La maggior parte delle fotografie sono d’archivio e ristampate in formati diversi: il bianco e nero, da sempre usato in ambito fotogiornalistico in chiave di denuncia – soprattutto in Sudafrica nella lotta all’apartheid – è predominante sul colore, appannaggio di una comunicazione edulcorante.
Scatti anonimi si alternano ad altri di autori noti, dai grandi maestri David Goldblatt e Santu Mofokeng, Eli Weinberg, Peter Magubane, Jürgen Schadeberg (manca Roger Ballen che sarà presente nella prossima edizione della mostra, concepita come work in progress), ai più giovani Jodi Bieber, Mikhael Subotzky, Guy Tillim, Cedric Nunn, Nontsikelelo Veleko, Andile Buka, Kudzanai Chiurai.

Una lettura trasversale è quella dell’attivismo e della resistenza nella quotidianità, mettendo in luce momenti di grande tensione emotiva, come lo scatto di Schadeberg che ritrae Rahima Moosa, Lilian Ngoyi, Helen Joseph e Sophia Williams in marcia verso gli Union Buildings, a Pretoria il 9 agosto 1956. La manifestazione, organizzata dalla Federation of South African Women, coinvolse ventimila donne sudafricane contro le leggi sul lasciapassare. Un gesto di grande forza e coraggio all’interno di uno scenario politico maschile. In una foto di Magubane del ’77 c’è Winnie Mandela esiliata dal governo apartheid nel villaggio polveroso di Brandfort, mentre vediamo suo marito Nelson allenarsi a boxe con il campione Jerry Moloi per allentare la tensione durante il processo del Treason Trial (1957).

La folla è un altro elemento ricorrente: durante i funerali, che divennero presto occasione di riunioni politiche ufficialmente bandite (Magubane inquadra 5 milioni di persone giunte per i funerali delle vittime del massacro di Sharpeville il 21 marzo 1960, quando la polizia aprì il fuoco sulla manifestazione pacifica), così come durante i concerti. Molte band si esibirono in Sudafrica per combattere l’apartheid, tra loro gli Staples Singer che durante il tour del ’76 suonarono in uno dei pochi luoghi pubblici in cui non c’era segregazione: il Colosseum Theatre in Commissioner Street a Johannesburg. Immagini che restituiscono un’idea della complessità della storia, catturando anche nell’attimo una perfezione assoluta di qualità estetica, come l’uomo di spalle circondato dalla steppa di GaMogopa che s’incammina verso il corteo per il funerale. In questa immagine di Santu Mofokeng – Chief More’s Funeral, GaMogopa (1989) – silenzio e azione descrivono un momento che va oltre il limite del tempo.

 

SCHEDA

fierarteCAPETOWNSUDAFRICA

 

A febbraio 2018 (dal16 al18), si terrà la seconda edizione della Cape Town Art Fair, il cui primo exploit sudafricano, lo scorso febbraio, ha riscosso un gran successo, sia per visite che per il giro di affari (il 65% dei compratori ha acquistato per la prima volta dai 79 dealers presenti). Il target futuro è poter contare su vendite per 96 milioni di rand e almeno 90 espositori. Se la sezione principale della Fiera 2017 raccoglieva le migliori gallerie sudafricane, del continente (da 99 Loop di Cape Town alla Hazard Gallery di Johannesburg, dalla Addis Fine Arts di Addis Abeba, fino a First Floor Gallery dello Zimbabwe), il 2018 scommette sulla nuova sezione «Solo Projects» e sul contributo delle artiste alla scena politica e culturale. Il focus sarà sulle nuove gallerie, i talenti emergenti dei vari paesi africani e, appunto, le produzioni delle artiste dall’Africa e dalla diaspora.

— ESERCIZIO BREVE A —
Trasforma in un elenco puntato più conciso il paragrafo della sezione testo che inizia con "Una lettura trasversale", mantenendone i fatti principali.
— ESERCIZIO BREVE B —
Rispondi alle seguenti domande basandoti sulla sezione testo:
(i) In quale luogo di Johannesburg suonarono gli Staples Singer durante il tour del '76?
(ii) Quale fotografo manca nella mostra e sarà presente nella prossima edizione?
(iii) Qual è il numero minimo di espositori che la Cape Town Art Fair si pone come obiettivo?

— SEZIONE DATI —

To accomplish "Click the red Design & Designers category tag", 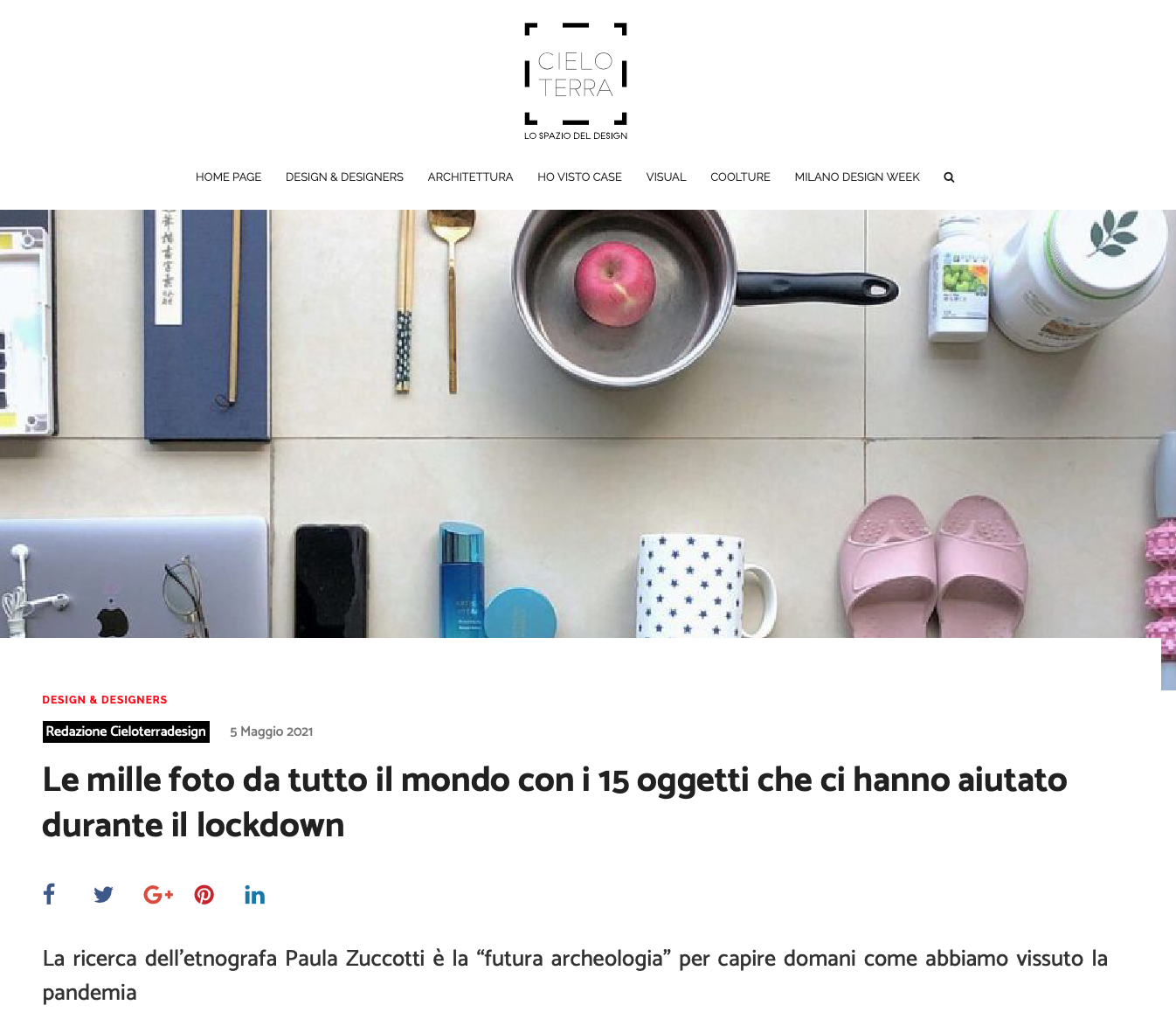I will [x=104, y=700].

— RISPOSTA SVOLTA A —
- Tema trasversale: attivismo e resistenza nella quotidianità, con momenti di grande tensione emotiva.
- Scatto di Schadeberg: Rahima Moosa, Lilian Ngoyi, Helen Joseph e Sophia Williams in marcia verso gli Union Buildings, a Pretoria, il 9 agosto 1956.
- La manifestazione, organizzata dalla Federation of South African Women, coinvolse ventimila donne contro le leggi sul lasciapassare: un gesto di forza e coraggio in uno scenario politico maschile.
- Foto di Magubane del '77: Winnie Mandela, esiliata dal governo dell'apartheid nel villaggio di Brandfort.
- Nelson Mandela si allena a boxe con il campione Jerry Moloi per allentare la tensione durante il Treason Trial (1957).

— RISPOSTA SVOLTA B —
(i) Al Colosseum Theatre in Commissioner Street.
(ii) Roger Ballen.
(iii) Almeno 90 espositori.